Proyek yang dimotori Virginia Josodipoero dan Pandit Sumawinata ini, awalnya dirancang sebagai proyek sosial entrepeneur untuk mahasiswa dan mahasiswi Universitas Sadhuguna Business School, Jakarta.
Di bawah 'bimbingan' Virginia dan Pandit yang merupakan staf pengajar di perguruan tinggi di Jakarta itu, sejumlah anak muda ini menggagas sebuah proyek yang secara fisik diwujudkan dalam bentuk produk bantal cantik berbentuk burung hantu (owlie). Ada filosofi tersendiri di balik pemilihan karakter burung hantu sebagai nama sekaligus maskot dari proyek ini.
"Burung hantu adalah salah satu burung yang bijaksana. Dia tidak banyak bicara, tenang tetapi cermat melihat dan mengamati lingkungan sekitarnya. Ia juga memberikan manfaat, tanpa harus mengumumkannya kepada masyarakat," terang Pandit.
Lantas maskot ini diwujudkan dalam bentuk bantal-bantal cantik, yang ditawarkan untuk diadopsi kepada masyarakat luas. Biaya adopsi yang dikenakan berkisar antara Rp100 ribu hingga Rp250 ribu, tergantung ukurannya. Sebagian dana yang terkumpul dari adopsi ini akan disumbangkan kepada masyarakat yang membutuhkan.
Komunitas Owlie Project punya cara unik dalam berbagi. Mereka tak punya target tertentu ataupun batasan waktu tertentu. Setiap kali uang yang terkumpul dirasa sudah cukup, pasukan Owlie akan menyebar turun ke lapangan berburu mencari orang yang dinilai berhak menerima bantuan.
Dia bisa saja seorang pemulung, penjual gado-gado atau tukang parkir seperti yang dikisahkan Dea di atas. Bantuan yang diberikan biasanya berupa uang tunai dengan besaran berkisar antara Rp25-50 ribu. Bantuan terbesar yang pernah diberikan sebesar Rp800 ribu, yang diwujudkan dalam bentuk kacamata untuk anak seorang penjual ketoprak di kawasan Jakarta Selatan.
"Kami memang tak muluk-muluk, yang penting adalah mengajak anak-anak untuk belajar berempati pada lingkungan sekitarnya," terang Pandit.
Sebarkan cinta
Lalu bagaimana caranya untuk mengadopsi bantal-bantal burung cantik ini?
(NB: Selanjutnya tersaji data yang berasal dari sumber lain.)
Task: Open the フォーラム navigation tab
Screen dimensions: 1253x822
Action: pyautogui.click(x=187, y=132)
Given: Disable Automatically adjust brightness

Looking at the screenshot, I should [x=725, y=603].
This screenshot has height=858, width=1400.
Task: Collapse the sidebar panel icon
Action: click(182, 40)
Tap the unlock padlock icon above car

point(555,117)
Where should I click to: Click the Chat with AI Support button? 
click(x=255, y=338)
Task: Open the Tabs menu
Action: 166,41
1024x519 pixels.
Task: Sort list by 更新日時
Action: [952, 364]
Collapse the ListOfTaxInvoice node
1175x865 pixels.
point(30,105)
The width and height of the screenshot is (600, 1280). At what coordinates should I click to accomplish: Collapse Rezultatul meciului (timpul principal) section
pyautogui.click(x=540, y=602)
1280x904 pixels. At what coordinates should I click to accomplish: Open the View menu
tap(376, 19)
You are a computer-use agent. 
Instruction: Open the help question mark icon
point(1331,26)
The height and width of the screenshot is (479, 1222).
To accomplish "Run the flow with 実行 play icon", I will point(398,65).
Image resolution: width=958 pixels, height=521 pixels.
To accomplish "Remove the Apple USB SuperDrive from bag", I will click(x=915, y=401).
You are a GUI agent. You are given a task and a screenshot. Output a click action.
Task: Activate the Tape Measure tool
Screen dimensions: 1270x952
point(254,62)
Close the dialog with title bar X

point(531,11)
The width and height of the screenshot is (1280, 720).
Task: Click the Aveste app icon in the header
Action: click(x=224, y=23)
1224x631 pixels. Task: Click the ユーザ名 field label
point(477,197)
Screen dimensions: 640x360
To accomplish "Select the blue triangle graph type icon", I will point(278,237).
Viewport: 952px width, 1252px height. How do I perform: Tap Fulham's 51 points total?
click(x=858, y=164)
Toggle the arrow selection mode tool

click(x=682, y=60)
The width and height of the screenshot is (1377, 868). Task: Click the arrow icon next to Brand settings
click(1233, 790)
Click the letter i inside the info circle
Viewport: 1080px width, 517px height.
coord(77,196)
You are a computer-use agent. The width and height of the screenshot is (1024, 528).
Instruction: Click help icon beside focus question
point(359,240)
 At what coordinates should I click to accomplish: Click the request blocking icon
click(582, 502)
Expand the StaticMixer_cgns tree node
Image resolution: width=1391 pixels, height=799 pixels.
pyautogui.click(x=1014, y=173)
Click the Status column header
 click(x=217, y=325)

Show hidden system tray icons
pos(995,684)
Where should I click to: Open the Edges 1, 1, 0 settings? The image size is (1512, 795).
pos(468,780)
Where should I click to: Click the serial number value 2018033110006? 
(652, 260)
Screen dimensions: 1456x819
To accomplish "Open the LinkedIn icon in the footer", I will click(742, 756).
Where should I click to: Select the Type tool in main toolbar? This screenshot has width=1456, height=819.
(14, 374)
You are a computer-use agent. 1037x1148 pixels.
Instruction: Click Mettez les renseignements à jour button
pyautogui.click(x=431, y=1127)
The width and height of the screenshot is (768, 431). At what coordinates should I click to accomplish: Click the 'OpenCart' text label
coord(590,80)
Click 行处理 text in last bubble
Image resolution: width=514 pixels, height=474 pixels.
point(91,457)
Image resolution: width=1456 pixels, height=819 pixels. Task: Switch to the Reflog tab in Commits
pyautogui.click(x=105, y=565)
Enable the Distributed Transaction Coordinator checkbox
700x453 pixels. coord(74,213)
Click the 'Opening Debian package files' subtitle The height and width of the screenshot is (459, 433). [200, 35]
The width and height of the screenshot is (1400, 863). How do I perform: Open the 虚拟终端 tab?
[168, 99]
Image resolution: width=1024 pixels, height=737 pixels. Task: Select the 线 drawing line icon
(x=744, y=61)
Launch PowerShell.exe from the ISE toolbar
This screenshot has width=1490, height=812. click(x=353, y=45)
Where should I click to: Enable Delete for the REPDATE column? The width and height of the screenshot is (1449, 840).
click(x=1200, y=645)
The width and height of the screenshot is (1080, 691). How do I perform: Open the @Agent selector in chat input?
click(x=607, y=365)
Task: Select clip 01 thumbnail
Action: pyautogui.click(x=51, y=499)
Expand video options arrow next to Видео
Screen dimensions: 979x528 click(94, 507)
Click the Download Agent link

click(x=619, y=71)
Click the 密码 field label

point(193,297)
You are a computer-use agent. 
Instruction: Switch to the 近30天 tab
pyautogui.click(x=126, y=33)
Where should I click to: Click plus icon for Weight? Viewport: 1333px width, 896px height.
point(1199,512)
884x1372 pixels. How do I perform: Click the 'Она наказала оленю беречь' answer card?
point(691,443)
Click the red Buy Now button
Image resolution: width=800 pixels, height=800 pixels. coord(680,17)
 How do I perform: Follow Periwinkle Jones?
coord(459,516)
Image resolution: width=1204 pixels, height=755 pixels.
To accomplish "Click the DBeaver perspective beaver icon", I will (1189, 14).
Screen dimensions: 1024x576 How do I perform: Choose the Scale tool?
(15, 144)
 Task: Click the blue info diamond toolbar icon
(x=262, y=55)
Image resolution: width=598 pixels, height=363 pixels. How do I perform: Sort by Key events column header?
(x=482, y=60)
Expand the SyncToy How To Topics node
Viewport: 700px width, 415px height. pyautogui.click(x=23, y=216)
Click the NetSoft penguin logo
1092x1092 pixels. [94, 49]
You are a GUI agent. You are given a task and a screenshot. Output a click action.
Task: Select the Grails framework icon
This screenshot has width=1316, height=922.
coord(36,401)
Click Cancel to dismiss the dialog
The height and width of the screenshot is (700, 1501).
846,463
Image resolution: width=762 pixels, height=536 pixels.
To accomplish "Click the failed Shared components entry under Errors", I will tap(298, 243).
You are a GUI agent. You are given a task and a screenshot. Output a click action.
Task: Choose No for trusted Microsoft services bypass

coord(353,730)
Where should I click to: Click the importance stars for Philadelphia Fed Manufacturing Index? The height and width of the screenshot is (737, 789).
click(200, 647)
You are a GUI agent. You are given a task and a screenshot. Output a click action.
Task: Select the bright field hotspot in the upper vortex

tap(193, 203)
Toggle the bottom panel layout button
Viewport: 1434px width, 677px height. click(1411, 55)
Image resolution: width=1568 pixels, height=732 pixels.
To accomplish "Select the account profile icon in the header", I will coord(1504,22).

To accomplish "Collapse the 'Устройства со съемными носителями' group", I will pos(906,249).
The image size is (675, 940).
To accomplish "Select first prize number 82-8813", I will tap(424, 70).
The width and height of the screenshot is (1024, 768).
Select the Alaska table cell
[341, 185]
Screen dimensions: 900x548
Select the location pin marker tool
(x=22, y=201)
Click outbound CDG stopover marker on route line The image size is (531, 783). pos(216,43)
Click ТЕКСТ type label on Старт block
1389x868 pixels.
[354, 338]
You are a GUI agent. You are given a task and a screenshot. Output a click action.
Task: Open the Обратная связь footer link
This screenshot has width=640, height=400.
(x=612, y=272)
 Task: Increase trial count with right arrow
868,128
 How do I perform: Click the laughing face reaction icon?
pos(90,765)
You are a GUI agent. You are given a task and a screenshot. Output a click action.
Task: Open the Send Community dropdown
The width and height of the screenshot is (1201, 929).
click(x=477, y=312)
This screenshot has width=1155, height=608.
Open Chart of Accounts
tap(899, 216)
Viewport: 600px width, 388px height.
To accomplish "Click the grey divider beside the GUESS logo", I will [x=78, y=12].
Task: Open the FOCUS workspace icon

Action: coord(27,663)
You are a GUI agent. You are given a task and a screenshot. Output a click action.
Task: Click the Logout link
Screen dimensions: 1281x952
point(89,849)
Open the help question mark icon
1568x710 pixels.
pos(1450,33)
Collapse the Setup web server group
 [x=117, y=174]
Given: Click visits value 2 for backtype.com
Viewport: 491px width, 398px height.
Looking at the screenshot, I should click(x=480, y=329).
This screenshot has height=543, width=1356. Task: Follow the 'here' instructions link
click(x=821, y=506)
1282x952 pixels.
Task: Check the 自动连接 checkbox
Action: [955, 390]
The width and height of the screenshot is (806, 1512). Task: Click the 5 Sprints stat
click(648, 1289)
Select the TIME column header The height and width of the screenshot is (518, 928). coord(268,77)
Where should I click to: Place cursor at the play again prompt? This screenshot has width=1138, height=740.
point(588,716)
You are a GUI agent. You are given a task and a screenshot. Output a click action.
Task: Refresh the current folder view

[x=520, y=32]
Ada sederet persyaratan yang harus dipenuhi. Si pengadopsi tak hanya harus membayar sejumlah uang tertentu, mereka juga akan menerima sertifikat adopsi.
Selain itu mereka juga harus bersedia memberikan kehangatan dan memberikan cinta yang tak terbatas pada bantal Owlienya. Ini artinya, pembuat Owlie tak akan rela jika si pengadopsi memperlakukan Owlie secara semena-mena apalagi jika menyia-nyiakan boneka itu. Dan ternyata tanggapan masyarakat sangat menggembirakan.
"Dalam waktu tiga bulan setelah diluncurkan, setidaknya 1.200 boneka owlie yang diadopsi secara individual," imbuh Pandit.
Dan para 'orang tua' asuh ini menurut Pandit, mengaku senang bisa berbagi kebahagiaan lewat Owlie. Bahkan tidak sedikit dari mereka yang memilih Owlie, ketika merasa ada rezeki lebih yang dimiliki.
Dalam perjalanannya, proyek ini dikembangkan menjadi program pemberdayaan ibu rumah tangga di sekitar kantor Owlie. Proses penjahitan diserahkan pada mereka dan bisa dilakukan di waktu luang mereka setelah menyelesaikan pekerjaan rumah tangga.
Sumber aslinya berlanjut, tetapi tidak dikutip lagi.